O Estatuto substituiu a primeira legislação para a infância e a adolescência criada em 1927, que se preocupava com as crianças e os adolescentes apenas quando eram abandonados ou quando cometiam infrações. Também entrou no lugar da constituição de 1964, que criou a Política Nacional do Bem-Estar do Menor, em que foram instituídas a Fundação Nacional do Bem-Estar do Menor (Funabens) e Fundação do Bem-Estar do Menor (Febens).
"A lei instituída foi totalmente compatível com a Convenção dos Direitos da Criança", diz Vicente. O documento da Organização das Nações Unidas (ONU), de 1989, enuncia um amplo conjunto de direitos fundamentais de todas as crianças, bem como as respectivas disposições para que sejam aplicados. "Essa conquista deve-se principalmente aos movimentos sociais que não permitiram o esquecimento no Brasil da Convenção da ONU", completa Vicente.
Com o pressuposto de que as crianças e adolescentes devem ser vistos como prioridade absoluta, sobretudo no que diz respeito à elaboração e implementação de políticas públicas em todo território nacional, o ECA estabeleceu diretrizes para o atendimento dos direitos, como: criação de conselhos municipais, estaduais e nacional, criação e manutenção de programas específicos, manutenção de fundos vinculados aos respectivos conselhos, integração operacional de órgãos do Judiciário, Ministério Público, Defensoria, Segurança Pública e Assistência Social, entre outros mecanismos.
"Estar na lei não significa dizer que está na realidade. O processo é lento e complexo. Mas não adianta ser solidário, é preciso se mobilizar e passar a atuar fortemente", explica a coordenadora regional da Unicef.
Tal preocupação é reforçada pelos dados que, de tempos em tempos, indicam que o Brasil ainda deve fazer muito para atender ao menos os direitos básicos das crianças e adolescentes.
Por exemplo, o 3º Relatório Nacional sobre Direitos Humanos no Brasil indica que o país teve mais de 150 mil novos casos de trabalho infantil entre 2004 e 2005. A constatação eleva o número de crianças trabalhando de 1.713.595 para 1.864.822 (+8,8%). O mesmo relatório mostra que cerca de 16% dos recém-nascidos brasileiros não são registrados. Entre os amazonenses o índice sobe para 41%.
Segundo o governo federal, entre 2003 e 2004, só o Disque-Denúncia, serviço coordenado pela Presidência da República, registrou 5,5 mil denúncias de violência física, abuso sexual, negligência e outras violações de direitos.

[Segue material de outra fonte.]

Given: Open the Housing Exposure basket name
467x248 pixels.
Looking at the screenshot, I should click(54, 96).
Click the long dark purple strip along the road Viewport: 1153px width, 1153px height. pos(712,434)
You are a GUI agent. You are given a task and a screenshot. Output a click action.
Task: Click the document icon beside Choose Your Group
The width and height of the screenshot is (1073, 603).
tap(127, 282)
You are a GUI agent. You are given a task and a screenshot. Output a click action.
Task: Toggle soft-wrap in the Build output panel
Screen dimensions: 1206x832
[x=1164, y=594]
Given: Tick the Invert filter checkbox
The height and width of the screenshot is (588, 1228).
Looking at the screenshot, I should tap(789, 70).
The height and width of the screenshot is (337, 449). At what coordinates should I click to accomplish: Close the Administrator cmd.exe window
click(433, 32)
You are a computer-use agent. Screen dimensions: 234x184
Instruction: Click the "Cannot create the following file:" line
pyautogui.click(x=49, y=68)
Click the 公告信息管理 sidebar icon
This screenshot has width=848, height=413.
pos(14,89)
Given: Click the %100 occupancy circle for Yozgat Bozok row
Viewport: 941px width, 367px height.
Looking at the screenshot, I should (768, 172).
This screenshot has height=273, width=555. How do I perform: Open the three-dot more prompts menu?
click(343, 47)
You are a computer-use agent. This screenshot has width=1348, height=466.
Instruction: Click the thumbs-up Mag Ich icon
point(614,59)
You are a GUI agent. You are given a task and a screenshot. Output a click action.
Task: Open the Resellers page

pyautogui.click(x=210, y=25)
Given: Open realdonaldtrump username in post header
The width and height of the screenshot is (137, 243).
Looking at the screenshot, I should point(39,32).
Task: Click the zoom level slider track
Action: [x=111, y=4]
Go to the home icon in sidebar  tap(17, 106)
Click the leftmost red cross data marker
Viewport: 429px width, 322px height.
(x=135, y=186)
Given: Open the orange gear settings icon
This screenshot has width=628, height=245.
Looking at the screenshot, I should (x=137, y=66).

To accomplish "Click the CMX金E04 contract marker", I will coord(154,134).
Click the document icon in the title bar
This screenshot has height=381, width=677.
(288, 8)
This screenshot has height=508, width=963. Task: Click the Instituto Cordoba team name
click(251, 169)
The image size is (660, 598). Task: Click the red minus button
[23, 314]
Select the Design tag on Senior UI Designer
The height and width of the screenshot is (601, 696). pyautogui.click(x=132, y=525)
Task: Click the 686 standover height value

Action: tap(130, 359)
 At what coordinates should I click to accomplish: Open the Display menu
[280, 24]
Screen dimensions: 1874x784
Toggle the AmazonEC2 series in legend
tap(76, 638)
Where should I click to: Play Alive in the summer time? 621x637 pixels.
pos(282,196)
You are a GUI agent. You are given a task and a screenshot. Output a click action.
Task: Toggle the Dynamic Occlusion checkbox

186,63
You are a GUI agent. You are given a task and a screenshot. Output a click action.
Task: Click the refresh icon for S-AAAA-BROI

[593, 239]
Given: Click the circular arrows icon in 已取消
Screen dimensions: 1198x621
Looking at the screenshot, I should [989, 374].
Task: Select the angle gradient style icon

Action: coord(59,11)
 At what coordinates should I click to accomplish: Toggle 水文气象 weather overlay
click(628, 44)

Parte das possibilidades de amenizar a situação estaria sob a responsabilidade dos conselhos municipais de direitos ou os tutelares. No entanto, dos mais de 5.500 municípios brasileiros, 1.221 ainda não possuem conselhos de direitos e 1.849 não têm conselhos tutelares. "Se existem, muitas vezes, as pessoas não são capacitadas e, se são capacitadas, não são mobilizadas", diz Vicente.
Um dos argumentos para a grave situação é a falta de recursos financeiros. Os Fundos Municipais da Criança e do Adolescente (Fumcad) poderiam também abrandar a situação. Mas os números da Receita Federal de 2005 mostram que os Fumcads do país tinham o potencial de arrecadar mais de R$ 1,3 bilhão, mas tiveram de se contentar com cerca de R$ 105 milhões, ou seja, menos de 10%. Para este ano, são esperados cerca de R$ 155 milhões.
Dessa forma, vários outros problemas, como educação e saúde, acabam persistindo. 1,9 milhão de jovens brasileiros são analfabetos. Um em cada 10 bebês de até seis meses é alimentado apenas com o leite materno, entre muitos outros dados.
Em 2003, o texto do ECA sofreu algumas mudanças. Denuncias contra a exploração sexual infantil na rede mundial de computadores e a maior proteção da criança e do adolescente quando abordados pelos meios de comunicação foram incluídos ou modificados com o objetivo de modernizar o Estatuto.
"Geralmente os brasileiros são solidários. Mas é uma solidariedade inoperante, na qual a pessoa sente o problema, chora e fala sobre ele. Devemos transformar isso em uma conduta operante, passar a fazer algo. Apesar da responsabilidade ser do Estado, não podemos deixar de agir. Omissão é crime", conclui Vicente.